Source information

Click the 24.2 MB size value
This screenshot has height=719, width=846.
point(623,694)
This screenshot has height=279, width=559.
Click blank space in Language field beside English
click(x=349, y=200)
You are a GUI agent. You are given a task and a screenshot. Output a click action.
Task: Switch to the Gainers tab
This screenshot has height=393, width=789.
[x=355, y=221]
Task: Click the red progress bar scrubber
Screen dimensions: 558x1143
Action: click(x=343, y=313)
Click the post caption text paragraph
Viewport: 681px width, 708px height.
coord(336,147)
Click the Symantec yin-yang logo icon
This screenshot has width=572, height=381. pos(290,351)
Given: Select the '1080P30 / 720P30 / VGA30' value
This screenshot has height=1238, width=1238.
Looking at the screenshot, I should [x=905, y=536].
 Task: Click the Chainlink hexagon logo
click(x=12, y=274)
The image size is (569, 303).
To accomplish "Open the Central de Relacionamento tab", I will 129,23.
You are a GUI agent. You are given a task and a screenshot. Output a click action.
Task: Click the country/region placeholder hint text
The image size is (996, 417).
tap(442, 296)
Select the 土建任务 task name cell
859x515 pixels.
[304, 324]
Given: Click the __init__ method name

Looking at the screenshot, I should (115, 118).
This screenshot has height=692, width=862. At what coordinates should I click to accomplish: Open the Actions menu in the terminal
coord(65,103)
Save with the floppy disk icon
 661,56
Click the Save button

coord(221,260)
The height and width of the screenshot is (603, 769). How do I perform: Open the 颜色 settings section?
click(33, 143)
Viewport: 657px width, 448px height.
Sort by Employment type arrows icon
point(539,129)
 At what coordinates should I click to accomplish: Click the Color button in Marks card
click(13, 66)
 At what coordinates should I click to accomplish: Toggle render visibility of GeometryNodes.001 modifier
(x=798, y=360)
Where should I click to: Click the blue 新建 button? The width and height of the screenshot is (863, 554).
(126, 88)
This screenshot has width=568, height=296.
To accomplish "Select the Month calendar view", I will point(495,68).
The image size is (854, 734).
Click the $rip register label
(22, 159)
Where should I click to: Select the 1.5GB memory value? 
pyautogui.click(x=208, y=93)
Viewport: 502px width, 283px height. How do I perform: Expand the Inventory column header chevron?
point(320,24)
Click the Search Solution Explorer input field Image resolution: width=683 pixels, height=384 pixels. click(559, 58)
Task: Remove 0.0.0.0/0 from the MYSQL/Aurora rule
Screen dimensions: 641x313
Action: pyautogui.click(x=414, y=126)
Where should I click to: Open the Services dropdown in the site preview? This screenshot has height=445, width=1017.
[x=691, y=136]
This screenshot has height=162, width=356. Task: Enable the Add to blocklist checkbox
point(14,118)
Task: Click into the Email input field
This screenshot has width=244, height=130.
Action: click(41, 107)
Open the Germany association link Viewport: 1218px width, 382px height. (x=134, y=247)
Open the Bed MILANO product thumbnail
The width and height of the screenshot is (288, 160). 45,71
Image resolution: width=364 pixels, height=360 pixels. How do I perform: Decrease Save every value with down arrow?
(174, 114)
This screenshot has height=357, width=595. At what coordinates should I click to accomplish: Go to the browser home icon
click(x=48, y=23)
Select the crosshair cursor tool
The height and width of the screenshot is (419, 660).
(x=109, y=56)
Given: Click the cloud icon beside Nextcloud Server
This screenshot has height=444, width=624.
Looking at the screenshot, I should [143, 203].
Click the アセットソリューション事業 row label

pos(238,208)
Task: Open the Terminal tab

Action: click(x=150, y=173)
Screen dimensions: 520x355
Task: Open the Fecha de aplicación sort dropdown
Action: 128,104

Exercise
Within the listing, count the lines that contain the word "text", and give the count by itself.

Answer for the task
2